■ **Selected text**
— Start —

Foot Locker, Inc. is a retailer of shoes and apparel. The Company operates through two segments: Athletic Stores and Direct-to-Customers. The Company is an athletic footwear and apparel retailer, which include businesses, such as include Foot Locker, Kids Foot Locker, Lady Foot Locker, Champs Sports, Footaction, Runners Point, Sidestep and SIX:02. The Direct-to-Customers segment is multi-branded and sells directly to customers through Internet and mobile sites and catalogs. The Direct-to-Customers segment operates the Websites for eastbay.com, final-score.com, eastbayteamsales.com and sp24.com. Additionally, this segment includes the Websites, both desktop and mobile, aligned with the brand names of its store banners (footlocker.com, ladyfootlocker.com, six02.com kidsfootlocker.com, champssports.com, footaction.com, footlocker.ca, footlocker.eu, runnerspoint.com and sidestep-shoes.com).

MARKET CAP: PASS

Medium to large-sized companies (the largest 1500 companies) should be chosen, because they are more in the public eye. Furthermore, the investor is exposed to less risk of "accounting gimmickry", and companies of this size have more staying power. FL has a market cap of $5,561 million, therefore passing the test.


EARNINGS TREND: PASS

A company should show a rising trend in the reported earnings for the most recent quarters. FL's EPS for the past 2 quarters, (from earliest to most recent quarter) 0.39, 0.81 have been increasing, and therefore the company passes this test.


EPS GROWTH RATE IN THE IMMEDIATE PAST AND FUTURE: FAIL

This methodology likes to see companies with an EPS growth rate higher than the S&P in the immediate past and a likelihood that this trend will continue in the near future. FL fails this test as its EPS growth rate for the past 6 months (-40.44%) does not beat that of the S&P (-21.88%).


This methodology would utilize four separate criteria to determine if FL is a contrarian stock. In order to eliminate weak companies we have stipulated that the stock should pass at least two of the following four major criteria in order to receive "Some Interest".


P/E RATIO: PASS

The P/E of a company should be in the bottom 20% of the overall market. FL's P/E of 11.56, based on trailing 12 month earnings, meets the bottom 20% criterion (below 13.07), and therefore passes this test.

— End —

■ **Given task**
Reproduce the Foot Locker stock analysis above word for word, between "MARKET CAP: PASS" and "passing the test.", inclusive.

■ **Dataset extract**
— Start —

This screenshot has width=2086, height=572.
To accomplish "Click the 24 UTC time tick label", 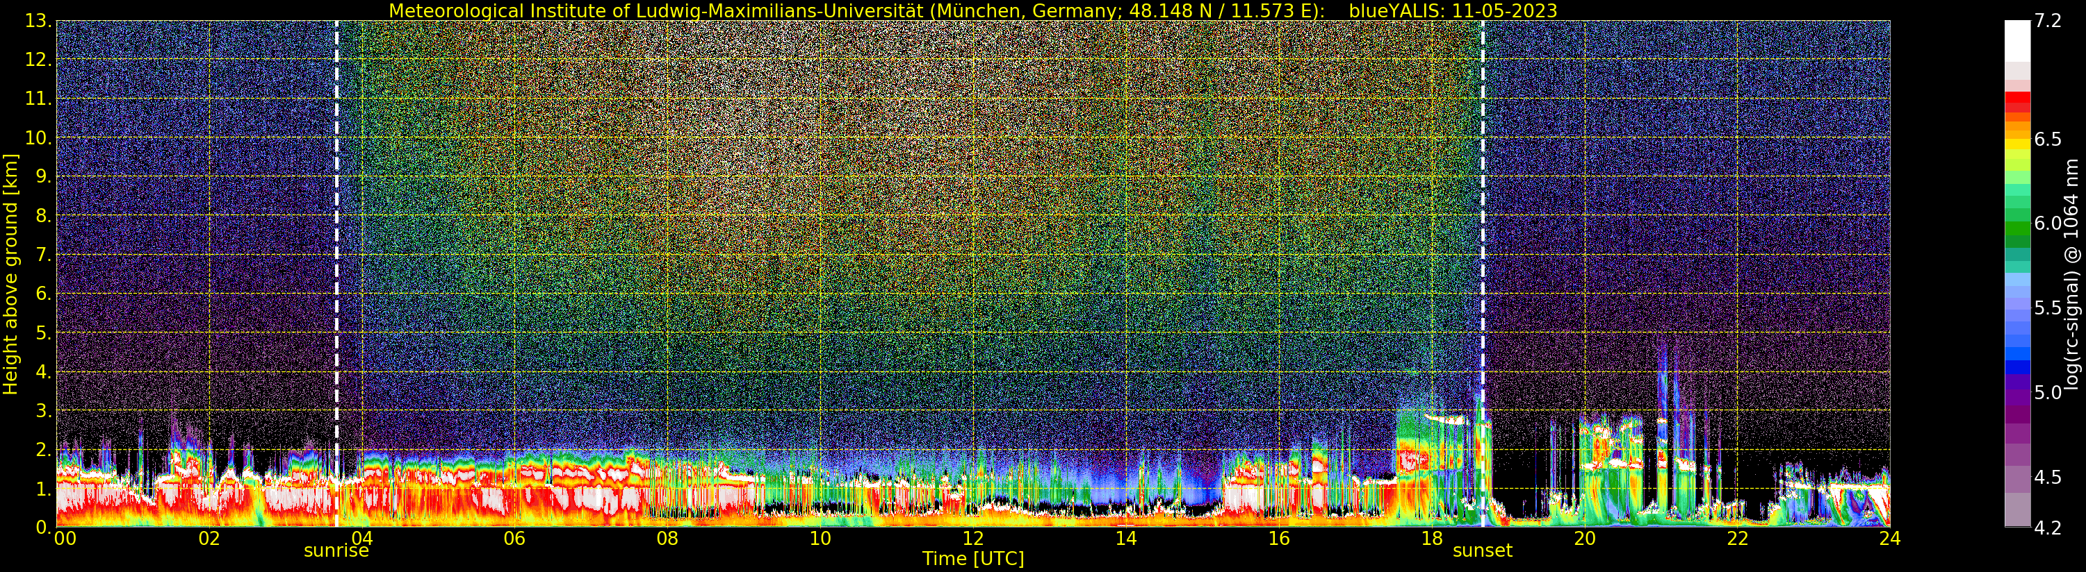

— End —

■ **Output**
MARKET CAP: PASS

Medium to large-sized companies (the largest 1500 companies) should be chosen, because they are more in the public eye. Furthermore, the investor is exposed to less risk of "accounting gimmickry", and companies of this size have more staying power. FL has a market cap of $5,561 million, therefore passing the test.